I live with daily text messages which make clear to me how hard it is to live with the loss of close contact with other people. Yesterday’s message read, ‘it is just an awful sore painful time for me just now. What did I do to deserve this?’  My friend suffers from separation anxiety and can disappear from contact for days at a time when I have a picture of him curled up in a ball, self-isolated, in a tiny flat. The death of his wife a few years ago and the ending of an overly-dependent and manipulative friendship leave a huge empty space which it is difficult to fill at the best of times.  I try to offer understanding with some sort of reassurance of friendship and talking over ‘the good times’ in his life. We also share some ideas for what we might start once things settle back to normality. I have to admit to panicking a few times when texts arrive with words like, ‘I’m in a dark frightening space and I wish I could slip away right now.’ What to do where his phone rings out, there is no reply to texts and I am unable to visit?

 

At a personal level, our family is struggling with the situation where my 91 year old Dad is in a Care Home with no possibility of our visiting. ‘Will we ever see Bob again?’, my Mum asks.
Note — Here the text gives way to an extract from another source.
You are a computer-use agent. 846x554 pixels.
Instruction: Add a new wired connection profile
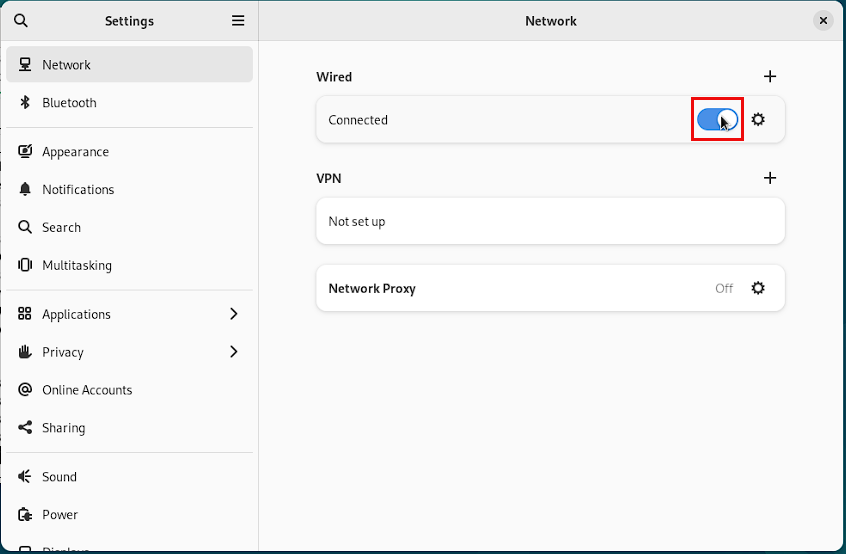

She has very limited mobility is living at home with a very supportive care package and her question is impossible to answer. Dad has deafness and dementia and can’t understand how we appear on Skype and why we can’t visit. Before the lockdown we had found this absolutely first class home for Dad where Mum was even able to visit herself using Dial-a-Ride and we celebrated Dad’s 91st birthday in the home with a wonderful family lunch party. From that great experience we have moved so quickly to the situation with updates telling of cases of Corvid-19 infection in the home and even of a death.  All this plays on all our minds as we look to support one another with a sense of helplessness and uncertainty.